Records of locating words and elements:
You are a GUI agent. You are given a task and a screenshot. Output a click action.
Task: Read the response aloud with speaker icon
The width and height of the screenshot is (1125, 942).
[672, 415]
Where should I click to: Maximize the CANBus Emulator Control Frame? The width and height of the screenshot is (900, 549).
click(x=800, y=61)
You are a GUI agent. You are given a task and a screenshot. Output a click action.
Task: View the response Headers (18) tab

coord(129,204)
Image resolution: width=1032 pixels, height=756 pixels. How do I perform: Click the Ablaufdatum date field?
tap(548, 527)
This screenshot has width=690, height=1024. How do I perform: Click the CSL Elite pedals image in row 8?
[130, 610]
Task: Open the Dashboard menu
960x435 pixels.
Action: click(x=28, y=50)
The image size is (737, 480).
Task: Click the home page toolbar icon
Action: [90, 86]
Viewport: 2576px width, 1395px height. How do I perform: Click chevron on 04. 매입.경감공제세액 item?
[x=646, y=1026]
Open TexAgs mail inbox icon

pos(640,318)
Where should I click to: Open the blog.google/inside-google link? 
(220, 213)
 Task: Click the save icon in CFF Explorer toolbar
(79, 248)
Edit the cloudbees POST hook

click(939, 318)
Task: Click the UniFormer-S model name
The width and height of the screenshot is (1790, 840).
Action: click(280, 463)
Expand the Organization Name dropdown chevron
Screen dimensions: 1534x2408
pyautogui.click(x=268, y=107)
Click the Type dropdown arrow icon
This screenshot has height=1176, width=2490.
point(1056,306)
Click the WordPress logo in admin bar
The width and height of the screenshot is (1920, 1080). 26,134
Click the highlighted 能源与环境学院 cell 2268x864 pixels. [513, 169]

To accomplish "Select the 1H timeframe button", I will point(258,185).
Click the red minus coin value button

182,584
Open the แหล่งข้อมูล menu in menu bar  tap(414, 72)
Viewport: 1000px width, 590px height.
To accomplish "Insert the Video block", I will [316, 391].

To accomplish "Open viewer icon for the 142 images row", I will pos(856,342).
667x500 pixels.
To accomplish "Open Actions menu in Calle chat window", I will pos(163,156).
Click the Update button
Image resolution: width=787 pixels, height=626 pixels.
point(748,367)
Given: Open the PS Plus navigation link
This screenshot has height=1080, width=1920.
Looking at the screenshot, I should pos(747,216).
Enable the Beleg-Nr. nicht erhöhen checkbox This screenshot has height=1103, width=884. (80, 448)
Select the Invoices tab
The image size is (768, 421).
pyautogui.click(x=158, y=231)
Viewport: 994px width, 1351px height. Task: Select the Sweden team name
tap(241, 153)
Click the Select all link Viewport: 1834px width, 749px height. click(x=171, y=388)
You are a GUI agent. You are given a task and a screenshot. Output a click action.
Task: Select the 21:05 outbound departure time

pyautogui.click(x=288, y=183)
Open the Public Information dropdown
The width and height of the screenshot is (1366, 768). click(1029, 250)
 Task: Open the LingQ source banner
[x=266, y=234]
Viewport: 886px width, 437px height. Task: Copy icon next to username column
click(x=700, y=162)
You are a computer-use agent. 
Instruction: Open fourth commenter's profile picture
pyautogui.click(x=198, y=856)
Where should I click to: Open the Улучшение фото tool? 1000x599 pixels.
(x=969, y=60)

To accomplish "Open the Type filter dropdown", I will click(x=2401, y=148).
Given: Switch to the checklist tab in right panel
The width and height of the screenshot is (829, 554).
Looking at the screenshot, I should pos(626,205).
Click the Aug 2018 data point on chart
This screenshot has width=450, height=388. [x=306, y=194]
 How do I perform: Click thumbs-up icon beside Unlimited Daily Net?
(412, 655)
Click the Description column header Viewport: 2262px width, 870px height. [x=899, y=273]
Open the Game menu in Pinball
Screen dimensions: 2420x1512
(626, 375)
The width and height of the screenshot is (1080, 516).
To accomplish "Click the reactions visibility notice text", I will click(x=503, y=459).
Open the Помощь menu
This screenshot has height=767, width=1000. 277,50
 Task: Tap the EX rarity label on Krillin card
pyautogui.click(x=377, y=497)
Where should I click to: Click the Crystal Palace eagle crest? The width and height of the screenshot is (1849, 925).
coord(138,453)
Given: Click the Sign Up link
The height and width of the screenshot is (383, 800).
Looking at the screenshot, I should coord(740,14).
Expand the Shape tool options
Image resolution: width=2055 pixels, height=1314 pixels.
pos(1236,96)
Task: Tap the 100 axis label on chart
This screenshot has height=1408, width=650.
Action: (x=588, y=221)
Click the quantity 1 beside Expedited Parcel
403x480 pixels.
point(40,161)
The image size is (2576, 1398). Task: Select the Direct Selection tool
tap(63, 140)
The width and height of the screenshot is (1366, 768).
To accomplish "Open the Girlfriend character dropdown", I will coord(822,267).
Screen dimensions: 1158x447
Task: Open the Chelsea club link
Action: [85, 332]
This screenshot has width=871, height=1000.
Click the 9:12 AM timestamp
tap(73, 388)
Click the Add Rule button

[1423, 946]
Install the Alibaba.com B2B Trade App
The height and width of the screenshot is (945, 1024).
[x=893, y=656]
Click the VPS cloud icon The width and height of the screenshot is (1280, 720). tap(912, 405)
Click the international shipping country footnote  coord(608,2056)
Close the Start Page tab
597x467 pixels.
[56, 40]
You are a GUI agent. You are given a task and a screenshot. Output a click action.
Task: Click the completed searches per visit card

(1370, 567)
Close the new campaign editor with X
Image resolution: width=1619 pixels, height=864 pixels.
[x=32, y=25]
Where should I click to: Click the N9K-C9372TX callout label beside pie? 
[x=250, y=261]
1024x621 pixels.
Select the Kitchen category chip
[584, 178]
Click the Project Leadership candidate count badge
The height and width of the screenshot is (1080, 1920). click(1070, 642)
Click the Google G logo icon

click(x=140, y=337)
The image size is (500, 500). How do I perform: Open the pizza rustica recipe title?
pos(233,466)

Written exercise: Reproduce all of the records above line for line, without any changes.

Exercise response:
You are a GUI agent. You are given a task and a screenshot. Output a click action.
Task: Read the response aloud with speaker icon
The width and height of the screenshot is (1125, 942).
[672, 415]
Where should I click to: Maximize the CANBus Emulator Control Frame? The width and height of the screenshot is (900, 549).
click(x=800, y=61)
You are a GUI agent. You are given a task and a screenshot. Output a click action.
Task: View the response Headers (18) tab

coord(129,204)
Image resolution: width=1032 pixels, height=756 pixels. How do I perform: Click the Ablaufdatum date field?
tap(548, 527)
This screenshot has width=690, height=1024. How do I perform: Click the CSL Elite pedals image in row 8?
[130, 610]
Task: Open the Dashboard menu
960x435 pixels.
Action: click(x=28, y=50)
The image size is (737, 480).
Task: Click the home page toolbar icon
Action: [90, 86]
Viewport: 2576px width, 1395px height. How do I perform: Click chevron on 04. 매입.경감공제세액 item?
[x=646, y=1026]
Open TexAgs mail inbox icon

pos(640,318)
Where should I click to: Open the blog.google/inside-google link? 
(220, 213)
 Task: Click the save icon in CFF Explorer toolbar
(79, 248)
Edit the cloudbees POST hook

click(939, 318)
Task: Click the UniFormer-S model name
The width and height of the screenshot is (1790, 840).
Action: click(280, 463)
Expand the Organization Name dropdown chevron
Screen dimensions: 1534x2408
pyautogui.click(x=268, y=107)
Click the Type dropdown arrow icon
This screenshot has height=1176, width=2490.
point(1056,306)
Click the WordPress logo in admin bar
The width and height of the screenshot is (1920, 1080). 26,134
Click the highlighted 能源与环境学院 cell 2268x864 pixels. [513, 169]

To accomplish "Select the 1H timeframe button", I will point(258,185).
Click the red minus coin value button

182,584
Open the แหล่งข้อมูล menu in menu bar  tap(414, 72)
Viewport: 1000px width, 590px height.
To accomplish "Insert the Video block", I will [316, 391].

To accomplish "Open viewer icon for the 142 images row", I will pos(856,342).
667x500 pixels.
To accomplish "Open Actions menu in Calle chat window", I will pos(163,156).
Click the Update button
Image resolution: width=787 pixels, height=626 pixels.
point(748,367)
Given: Open the PS Plus navigation link
This screenshot has height=1080, width=1920.
Looking at the screenshot, I should pos(747,216).
Enable the Beleg-Nr. nicht erhöhen checkbox This screenshot has height=1103, width=884. (80, 448)
Select the Invoices tab
The image size is (768, 421).
pyautogui.click(x=158, y=231)
Viewport: 994px width, 1351px height. Task: Select the Sweden team name
tap(241, 153)
Click the Select all link Viewport: 1834px width, 749px height. click(x=171, y=388)
You are a GUI agent. You are given a task and a screenshot. Output a click action.
Task: Select the 21:05 outbound departure time

pyautogui.click(x=288, y=183)
Open the Public Information dropdown
The width and height of the screenshot is (1366, 768). click(1029, 250)
 Task: Open the LingQ source banner
[x=266, y=234]
Viewport: 886px width, 437px height. Task: Copy icon next to username column
click(x=700, y=162)
You are a computer-use agent. 
Instruction: Open fourth commenter's profile picture
pyautogui.click(x=198, y=856)
Where should I click to: Open the Улучшение фото tool? 1000x599 pixels.
(x=969, y=60)

To accomplish "Open the Type filter dropdown", I will click(x=2401, y=148).
Given: Switch to the checklist tab in right panel
The width and height of the screenshot is (829, 554).
Looking at the screenshot, I should pos(626,205).
Click the Aug 2018 data point on chart
This screenshot has width=450, height=388. [x=306, y=194]
 How do I perform: Click thumbs-up icon beside Unlimited Daily Net?
(412, 655)
Click the Description column header Viewport: 2262px width, 870px height. [x=899, y=273]
Open the Game menu in Pinball
Screen dimensions: 2420x1512
(626, 375)
The width and height of the screenshot is (1080, 516).
To accomplish "Click the reactions visibility notice text", I will click(x=503, y=459).
Open the Помощь menu
This screenshot has height=767, width=1000. 277,50
 Task: Tap the EX rarity label on Krillin card
pyautogui.click(x=377, y=497)
Where should I click to: Click the Crystal Palace eagle crest? The width and height of the screenshot is (1849, 925).
coord(138,453)
Given: Click the Sign Up link
The height and width of the screenshot is (383, 800).
Looking at the screenshot, I should coord(740,14).
Expand the Shape tool options
Image resolution: width=2055 pixels, height=1314 pixels.
pos(1236,96)
Task: Tap the 100 axis label on chart
This screenshot has height=1408, width=650.
Action: (x=588, y=221)
Click the quantity 1 beside Expedited Parcel
403x480 pixels.
point(40,161)
The image size is (2576, 1398). Task: Select the Direct Selection tool
tap(63, 140)
The width and height of the screenshot is (1366, 768).
To accomplish "Open the Girlfriend character dropdown", I will coord(822,267).
Screen dimensions: 1158x447
Task: Open the Chelsea club link
Action: [85, 332]
This screenshot has width=871, height=1000.
Click the 9:12 AM timestamp
tap(73, 388)
Click the Add Rule button

[1423, 946]
Install the Alibaba.com B2B Trade App
The height and width of the screenshot is (945, 1024).
[x=893, y=656]
Click the VPS cloud icon The width and height of the screenshot is (1280, 720). tap(912, 405)
Click the international shipping country footnote  coord(608,2056)
Close the Start Page tab
597x467 pixels.
[56, 40]
You are a GUI agent. You are given a task and a screenshot. Output a click action.
Task: Click the completed searches per visit card

(1370, 567)
Close the new campaign editor with X
Image resolution: width=1619 pixels, height=864 pixels.
[x=32, y=25]
Where should I click to: Click the N9K-C9372TX callout label beside pie? 
[x=250, y=261]
1024x621 pixels.
Select the Kitchen category chip
[584, 178]
Click the Project Leadership candidate count badge
The height and width of the screenshot is (1080, 1920). click(1070, 642)
Click the Google G logo icon

click(x=140, y=337)
The image size is (500, 500). How do I perform: Open the pizza rustica recipe title?
pos(233,466)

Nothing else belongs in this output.